MNA for Blainville
- In office April 25, 2007 – November 5, 2008
- Preceded by: Richard Legendre
- Succeeded by: Daniel Ratthé

Mayor of Blainville, Quebec
- In office 1993–2005
- Preceded by: Onil Charron
- Succeeded by: François Cantin

Personal details
- Born: April 21, 1952 (age 74) Saint-Sauveur-d'Almaville, Quebec
- Party: Action democratique du Quebec
- Spouse: Christiane Lefebvre

= Pierre Gingras =

Canadian politician

Pierre Gingras (born April 21, 1952) is a politician from Quebec, Canada. He was an Action démocratique du Québec Member of the National Assembly for the electoral district of Blainville from 2007 to 2008.

==Background==
From 1993 to 2005, Gingras served as mayor of Blainville and was a councillor from 1989 to 1993 and the leader of the Civil action municipal political party for 14 years. He worked at the Commission scolaire des Mille-Îles for nine, and in the printing industry. He belonged to several economic committees in the Laurentides region and was president of the Quebec committee of the Organisation Mondiale de la Famille and president of the North American branch of that organization.

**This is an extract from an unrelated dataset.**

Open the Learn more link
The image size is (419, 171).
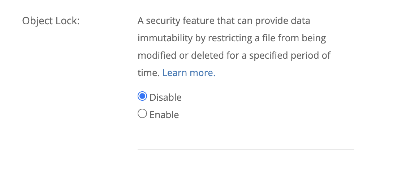[189, 73]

==Member of the Provincial Legislature==
Gingras was first elected to the National Assembly in the 2007 election with 42% of the vote. Parti Québécois incumbent Richard Legendre finished second with 33% of the vote. On March 29, 2007, Gingras was appointed Chairman of the Official Opposition Caucus.

==Federal politics==
He ran for the Liberal Party of Canada in the 2004 Canadian federal election in the riding of Terrebonne—Blainville.

He campaigned on behalf of local Conservative candidate Claude Carignan during the federal election of 2008. Carignan finished a distant second against Bloc Québécois candidate Luc Desnoyers in the district of Rivière-des-Mille-Îles.